Expression of target genes in response to extracellular stimuli is activated by means that include activation of RNA polymerase II (Pol II)-dependent transcription.
Multiple processes during the early stages of Pol II-dependent transcription are subject to regulation and can therefore function as the rate-limiting step during activation of target genes.
Activator-dependent recruitment of Pol II and the general transcription factors is essential for high levels of transcription at inducible genes. This process must occur at all induced genes before activation, whether or not recruitment of polymerase is rate-limiting with regards to activation.
The kinetics of Pol II recruitment and transcription initiation can be stimulated by nucleosome-remodelling complexes that use the energy from ATP hydrolysis to move or displace histones from DNA.
Co-activators are essential for activator-dependent recruitment of Pol II and the general transcription factors.
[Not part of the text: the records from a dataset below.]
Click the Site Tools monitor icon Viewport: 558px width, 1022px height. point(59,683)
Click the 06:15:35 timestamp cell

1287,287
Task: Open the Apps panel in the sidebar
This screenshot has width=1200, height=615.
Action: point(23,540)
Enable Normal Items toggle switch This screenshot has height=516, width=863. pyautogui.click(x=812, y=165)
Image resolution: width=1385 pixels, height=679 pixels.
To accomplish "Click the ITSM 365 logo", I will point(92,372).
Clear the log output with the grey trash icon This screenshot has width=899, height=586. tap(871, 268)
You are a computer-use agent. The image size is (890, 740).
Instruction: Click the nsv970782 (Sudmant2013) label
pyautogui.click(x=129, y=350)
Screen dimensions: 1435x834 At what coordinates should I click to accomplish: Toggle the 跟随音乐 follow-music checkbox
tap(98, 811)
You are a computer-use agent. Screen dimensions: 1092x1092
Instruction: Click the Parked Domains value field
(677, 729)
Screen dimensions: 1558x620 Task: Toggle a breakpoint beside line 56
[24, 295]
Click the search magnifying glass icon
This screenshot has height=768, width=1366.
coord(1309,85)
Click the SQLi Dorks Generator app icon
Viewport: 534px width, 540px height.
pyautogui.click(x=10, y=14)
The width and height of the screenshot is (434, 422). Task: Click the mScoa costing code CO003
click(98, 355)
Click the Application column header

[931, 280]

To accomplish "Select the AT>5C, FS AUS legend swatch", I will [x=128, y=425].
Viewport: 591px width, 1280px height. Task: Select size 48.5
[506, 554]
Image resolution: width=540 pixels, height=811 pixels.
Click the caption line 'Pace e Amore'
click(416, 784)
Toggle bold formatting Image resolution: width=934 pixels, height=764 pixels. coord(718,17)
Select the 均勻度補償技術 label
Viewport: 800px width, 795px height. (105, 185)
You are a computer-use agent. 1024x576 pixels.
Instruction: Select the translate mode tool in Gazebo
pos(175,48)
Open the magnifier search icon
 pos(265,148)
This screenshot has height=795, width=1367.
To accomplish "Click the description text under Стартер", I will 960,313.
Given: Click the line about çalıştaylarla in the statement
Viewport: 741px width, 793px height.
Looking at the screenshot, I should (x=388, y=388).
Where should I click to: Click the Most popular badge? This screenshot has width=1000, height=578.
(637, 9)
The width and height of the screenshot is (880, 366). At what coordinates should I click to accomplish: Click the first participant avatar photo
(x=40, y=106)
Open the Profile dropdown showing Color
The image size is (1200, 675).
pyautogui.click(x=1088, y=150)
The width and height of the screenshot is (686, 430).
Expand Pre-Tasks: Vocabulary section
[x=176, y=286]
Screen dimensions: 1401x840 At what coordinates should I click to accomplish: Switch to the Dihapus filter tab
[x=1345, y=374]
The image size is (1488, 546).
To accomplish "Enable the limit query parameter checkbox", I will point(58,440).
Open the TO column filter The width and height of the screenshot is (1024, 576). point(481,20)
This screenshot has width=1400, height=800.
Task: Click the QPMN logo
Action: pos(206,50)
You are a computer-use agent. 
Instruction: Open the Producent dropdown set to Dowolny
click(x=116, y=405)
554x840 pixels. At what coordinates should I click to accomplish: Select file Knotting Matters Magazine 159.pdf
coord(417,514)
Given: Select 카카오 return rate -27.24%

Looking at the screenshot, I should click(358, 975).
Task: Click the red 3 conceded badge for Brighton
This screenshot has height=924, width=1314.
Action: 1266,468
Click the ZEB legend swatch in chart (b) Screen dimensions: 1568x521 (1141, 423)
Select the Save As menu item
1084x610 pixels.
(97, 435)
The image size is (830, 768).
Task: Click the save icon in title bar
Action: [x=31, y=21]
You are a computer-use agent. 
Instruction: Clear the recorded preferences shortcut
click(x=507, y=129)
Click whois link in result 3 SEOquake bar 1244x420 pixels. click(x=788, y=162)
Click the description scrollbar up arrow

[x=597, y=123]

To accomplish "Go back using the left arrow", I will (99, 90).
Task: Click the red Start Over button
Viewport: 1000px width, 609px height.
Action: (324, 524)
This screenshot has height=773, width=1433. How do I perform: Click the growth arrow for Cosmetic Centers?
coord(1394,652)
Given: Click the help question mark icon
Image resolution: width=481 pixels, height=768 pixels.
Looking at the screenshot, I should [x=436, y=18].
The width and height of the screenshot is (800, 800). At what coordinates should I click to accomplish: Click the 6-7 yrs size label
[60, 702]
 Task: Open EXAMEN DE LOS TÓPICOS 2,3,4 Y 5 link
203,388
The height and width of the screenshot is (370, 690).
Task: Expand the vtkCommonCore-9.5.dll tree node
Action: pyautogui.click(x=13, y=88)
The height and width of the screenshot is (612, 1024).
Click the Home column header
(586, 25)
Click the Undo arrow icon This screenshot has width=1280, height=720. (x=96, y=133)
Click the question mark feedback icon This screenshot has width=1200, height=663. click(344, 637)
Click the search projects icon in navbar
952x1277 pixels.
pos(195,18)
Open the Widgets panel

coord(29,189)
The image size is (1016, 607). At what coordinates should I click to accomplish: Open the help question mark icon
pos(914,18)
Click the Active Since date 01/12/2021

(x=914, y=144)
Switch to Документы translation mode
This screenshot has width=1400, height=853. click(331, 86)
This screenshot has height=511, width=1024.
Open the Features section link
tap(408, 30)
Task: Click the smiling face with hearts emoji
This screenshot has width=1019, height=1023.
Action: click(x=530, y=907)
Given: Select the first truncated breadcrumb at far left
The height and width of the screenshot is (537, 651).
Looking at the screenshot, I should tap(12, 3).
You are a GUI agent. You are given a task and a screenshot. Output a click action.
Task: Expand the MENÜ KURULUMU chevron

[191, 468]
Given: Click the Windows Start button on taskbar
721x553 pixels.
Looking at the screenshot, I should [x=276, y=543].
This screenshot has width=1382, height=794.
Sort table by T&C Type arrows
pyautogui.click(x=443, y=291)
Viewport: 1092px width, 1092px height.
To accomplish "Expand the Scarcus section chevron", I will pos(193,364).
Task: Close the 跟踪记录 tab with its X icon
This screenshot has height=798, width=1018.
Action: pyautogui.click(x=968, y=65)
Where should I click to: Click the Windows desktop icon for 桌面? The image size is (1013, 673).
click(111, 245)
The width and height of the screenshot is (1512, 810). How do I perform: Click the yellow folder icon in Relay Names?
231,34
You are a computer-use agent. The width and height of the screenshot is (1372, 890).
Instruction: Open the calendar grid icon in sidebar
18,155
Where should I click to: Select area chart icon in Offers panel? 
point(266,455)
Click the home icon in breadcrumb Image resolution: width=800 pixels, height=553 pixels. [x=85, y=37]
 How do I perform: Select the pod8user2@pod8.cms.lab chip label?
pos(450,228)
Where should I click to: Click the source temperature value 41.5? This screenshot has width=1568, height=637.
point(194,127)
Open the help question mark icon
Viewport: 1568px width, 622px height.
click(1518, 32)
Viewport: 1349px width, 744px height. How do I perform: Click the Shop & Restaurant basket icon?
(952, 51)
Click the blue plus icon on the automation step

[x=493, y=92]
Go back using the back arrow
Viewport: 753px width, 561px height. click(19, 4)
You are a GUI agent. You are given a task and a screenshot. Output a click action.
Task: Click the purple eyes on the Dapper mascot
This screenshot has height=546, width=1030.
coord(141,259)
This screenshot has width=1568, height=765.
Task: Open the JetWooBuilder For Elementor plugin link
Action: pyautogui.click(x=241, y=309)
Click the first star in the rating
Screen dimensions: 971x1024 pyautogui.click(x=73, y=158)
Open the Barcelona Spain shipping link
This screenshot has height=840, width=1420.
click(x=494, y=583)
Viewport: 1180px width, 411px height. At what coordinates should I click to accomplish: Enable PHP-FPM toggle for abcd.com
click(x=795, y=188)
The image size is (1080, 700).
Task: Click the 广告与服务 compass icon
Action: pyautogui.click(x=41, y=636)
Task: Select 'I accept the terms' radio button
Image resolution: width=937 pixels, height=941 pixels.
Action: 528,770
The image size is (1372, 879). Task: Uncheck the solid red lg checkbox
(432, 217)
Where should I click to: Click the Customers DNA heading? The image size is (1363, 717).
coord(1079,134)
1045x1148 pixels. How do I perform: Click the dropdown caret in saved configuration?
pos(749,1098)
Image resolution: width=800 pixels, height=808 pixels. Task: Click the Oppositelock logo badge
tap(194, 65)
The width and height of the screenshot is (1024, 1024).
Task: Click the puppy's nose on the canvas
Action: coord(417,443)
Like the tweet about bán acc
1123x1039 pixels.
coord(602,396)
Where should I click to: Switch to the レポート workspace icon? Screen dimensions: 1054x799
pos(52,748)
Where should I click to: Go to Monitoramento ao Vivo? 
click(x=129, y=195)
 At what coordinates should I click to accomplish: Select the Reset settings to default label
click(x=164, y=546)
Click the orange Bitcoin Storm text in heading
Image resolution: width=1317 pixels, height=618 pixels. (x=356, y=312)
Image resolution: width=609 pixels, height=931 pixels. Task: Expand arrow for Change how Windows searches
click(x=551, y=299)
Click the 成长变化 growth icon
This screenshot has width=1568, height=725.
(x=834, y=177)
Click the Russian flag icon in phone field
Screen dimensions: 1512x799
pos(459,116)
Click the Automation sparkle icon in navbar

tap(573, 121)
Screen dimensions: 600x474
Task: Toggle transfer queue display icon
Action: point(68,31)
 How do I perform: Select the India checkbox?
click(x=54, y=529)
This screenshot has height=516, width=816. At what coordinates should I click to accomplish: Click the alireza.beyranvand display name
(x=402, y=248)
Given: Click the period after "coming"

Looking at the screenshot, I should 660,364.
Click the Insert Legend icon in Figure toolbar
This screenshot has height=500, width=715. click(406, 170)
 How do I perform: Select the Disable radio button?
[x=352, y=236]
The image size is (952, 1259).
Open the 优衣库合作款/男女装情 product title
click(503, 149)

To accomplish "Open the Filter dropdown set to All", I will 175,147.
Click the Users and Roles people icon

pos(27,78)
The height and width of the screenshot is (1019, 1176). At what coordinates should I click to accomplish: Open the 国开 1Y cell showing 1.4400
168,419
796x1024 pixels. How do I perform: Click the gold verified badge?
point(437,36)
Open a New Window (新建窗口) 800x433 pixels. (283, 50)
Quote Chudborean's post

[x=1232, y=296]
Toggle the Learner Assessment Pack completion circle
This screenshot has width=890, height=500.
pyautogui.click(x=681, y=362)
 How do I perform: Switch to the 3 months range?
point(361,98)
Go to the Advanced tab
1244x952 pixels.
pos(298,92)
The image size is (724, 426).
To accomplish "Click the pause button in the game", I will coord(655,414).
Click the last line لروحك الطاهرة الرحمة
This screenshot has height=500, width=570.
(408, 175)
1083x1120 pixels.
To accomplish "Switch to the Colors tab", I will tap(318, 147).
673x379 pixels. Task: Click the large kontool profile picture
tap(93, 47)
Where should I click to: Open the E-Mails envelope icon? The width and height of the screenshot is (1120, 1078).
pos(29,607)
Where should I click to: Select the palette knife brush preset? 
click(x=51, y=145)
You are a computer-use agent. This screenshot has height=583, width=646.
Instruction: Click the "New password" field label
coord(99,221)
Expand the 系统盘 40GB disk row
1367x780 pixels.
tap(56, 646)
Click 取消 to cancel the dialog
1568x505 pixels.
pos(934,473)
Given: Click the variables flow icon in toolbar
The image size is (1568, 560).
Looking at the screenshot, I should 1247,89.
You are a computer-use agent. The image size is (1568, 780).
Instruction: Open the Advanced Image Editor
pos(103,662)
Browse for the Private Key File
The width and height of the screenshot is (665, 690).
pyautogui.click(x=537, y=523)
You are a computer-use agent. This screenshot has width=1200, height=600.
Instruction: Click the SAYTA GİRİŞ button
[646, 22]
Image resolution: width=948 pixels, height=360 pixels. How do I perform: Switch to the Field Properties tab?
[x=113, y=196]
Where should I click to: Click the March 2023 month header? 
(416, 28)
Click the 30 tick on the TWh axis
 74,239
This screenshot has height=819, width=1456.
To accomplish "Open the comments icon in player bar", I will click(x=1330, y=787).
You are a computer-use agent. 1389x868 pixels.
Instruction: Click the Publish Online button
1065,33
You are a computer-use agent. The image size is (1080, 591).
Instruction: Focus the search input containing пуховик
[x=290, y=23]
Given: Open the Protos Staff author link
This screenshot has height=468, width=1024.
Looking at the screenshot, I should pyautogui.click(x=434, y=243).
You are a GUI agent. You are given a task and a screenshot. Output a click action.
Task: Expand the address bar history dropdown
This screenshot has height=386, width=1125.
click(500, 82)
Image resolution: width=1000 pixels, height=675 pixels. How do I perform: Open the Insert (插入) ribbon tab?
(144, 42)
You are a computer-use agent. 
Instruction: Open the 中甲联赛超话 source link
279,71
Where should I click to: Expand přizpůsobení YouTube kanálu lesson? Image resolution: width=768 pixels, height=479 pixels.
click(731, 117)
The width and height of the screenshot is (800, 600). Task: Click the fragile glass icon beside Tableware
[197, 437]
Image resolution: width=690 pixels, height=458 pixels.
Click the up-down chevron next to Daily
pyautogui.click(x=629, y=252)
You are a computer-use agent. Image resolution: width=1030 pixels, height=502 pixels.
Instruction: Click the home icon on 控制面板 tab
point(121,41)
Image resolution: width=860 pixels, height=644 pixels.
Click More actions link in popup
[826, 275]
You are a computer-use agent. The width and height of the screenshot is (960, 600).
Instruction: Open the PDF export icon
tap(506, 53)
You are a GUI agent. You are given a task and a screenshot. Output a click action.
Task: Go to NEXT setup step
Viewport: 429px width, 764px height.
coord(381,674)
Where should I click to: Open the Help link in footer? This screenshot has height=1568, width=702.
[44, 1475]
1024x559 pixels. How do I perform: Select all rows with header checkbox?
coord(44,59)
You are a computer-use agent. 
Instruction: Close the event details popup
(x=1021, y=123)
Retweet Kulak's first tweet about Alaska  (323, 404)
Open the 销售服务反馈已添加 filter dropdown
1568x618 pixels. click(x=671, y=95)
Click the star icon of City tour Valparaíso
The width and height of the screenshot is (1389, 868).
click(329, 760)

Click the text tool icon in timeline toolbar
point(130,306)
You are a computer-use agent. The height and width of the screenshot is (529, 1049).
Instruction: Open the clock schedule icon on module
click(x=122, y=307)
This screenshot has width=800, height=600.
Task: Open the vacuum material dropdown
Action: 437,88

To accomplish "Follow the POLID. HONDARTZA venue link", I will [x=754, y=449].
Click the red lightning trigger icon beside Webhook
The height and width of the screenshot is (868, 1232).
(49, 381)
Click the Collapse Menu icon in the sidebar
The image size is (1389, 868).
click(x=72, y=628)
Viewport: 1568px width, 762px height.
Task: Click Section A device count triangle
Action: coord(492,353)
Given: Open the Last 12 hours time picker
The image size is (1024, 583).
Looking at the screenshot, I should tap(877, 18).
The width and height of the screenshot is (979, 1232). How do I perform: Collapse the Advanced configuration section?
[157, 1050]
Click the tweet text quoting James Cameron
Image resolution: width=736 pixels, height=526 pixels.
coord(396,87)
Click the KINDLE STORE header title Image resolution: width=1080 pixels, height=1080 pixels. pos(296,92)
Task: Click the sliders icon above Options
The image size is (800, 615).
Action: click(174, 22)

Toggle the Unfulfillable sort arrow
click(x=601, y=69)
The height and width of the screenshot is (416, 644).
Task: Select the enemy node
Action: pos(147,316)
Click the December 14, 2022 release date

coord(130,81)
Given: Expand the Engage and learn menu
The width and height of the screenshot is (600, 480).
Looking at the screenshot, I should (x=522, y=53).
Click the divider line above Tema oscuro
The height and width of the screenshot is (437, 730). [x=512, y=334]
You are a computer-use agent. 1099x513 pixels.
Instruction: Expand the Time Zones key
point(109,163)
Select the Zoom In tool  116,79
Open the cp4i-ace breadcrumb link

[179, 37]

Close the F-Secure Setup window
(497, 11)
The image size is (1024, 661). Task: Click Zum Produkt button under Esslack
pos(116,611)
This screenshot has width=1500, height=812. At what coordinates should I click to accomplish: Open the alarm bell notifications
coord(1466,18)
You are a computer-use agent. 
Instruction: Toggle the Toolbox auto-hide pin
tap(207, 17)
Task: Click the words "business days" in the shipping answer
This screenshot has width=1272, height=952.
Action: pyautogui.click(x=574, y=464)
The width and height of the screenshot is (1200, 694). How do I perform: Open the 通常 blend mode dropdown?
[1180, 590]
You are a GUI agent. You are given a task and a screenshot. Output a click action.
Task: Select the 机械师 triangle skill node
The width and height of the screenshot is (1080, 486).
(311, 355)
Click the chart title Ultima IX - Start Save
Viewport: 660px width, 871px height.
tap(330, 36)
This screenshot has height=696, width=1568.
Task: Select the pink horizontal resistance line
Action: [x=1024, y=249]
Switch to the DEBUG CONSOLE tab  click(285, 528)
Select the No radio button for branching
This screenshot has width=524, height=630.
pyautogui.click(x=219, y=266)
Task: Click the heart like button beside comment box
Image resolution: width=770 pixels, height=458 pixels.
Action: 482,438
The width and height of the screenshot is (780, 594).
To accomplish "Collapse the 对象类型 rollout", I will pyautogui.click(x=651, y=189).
Mediator and the histone acetyltransferase complex SAGA are well-characterized examples of co-activators.
Transcription can be regulated at steps that occur after the recruitment of Pol II. These steps include the release of Pol II from a paused state close to the promoter into active transcription elongation in the coding region of the gene.
The rate-limiting step of transcription can differ between various inducible genes.
Signalling kinases such as MAPKs sometimes localize to the promoters of target genes at which they can function as transcriptional activators, rapidly facilitating the switch between activated and repressed states of gene expression.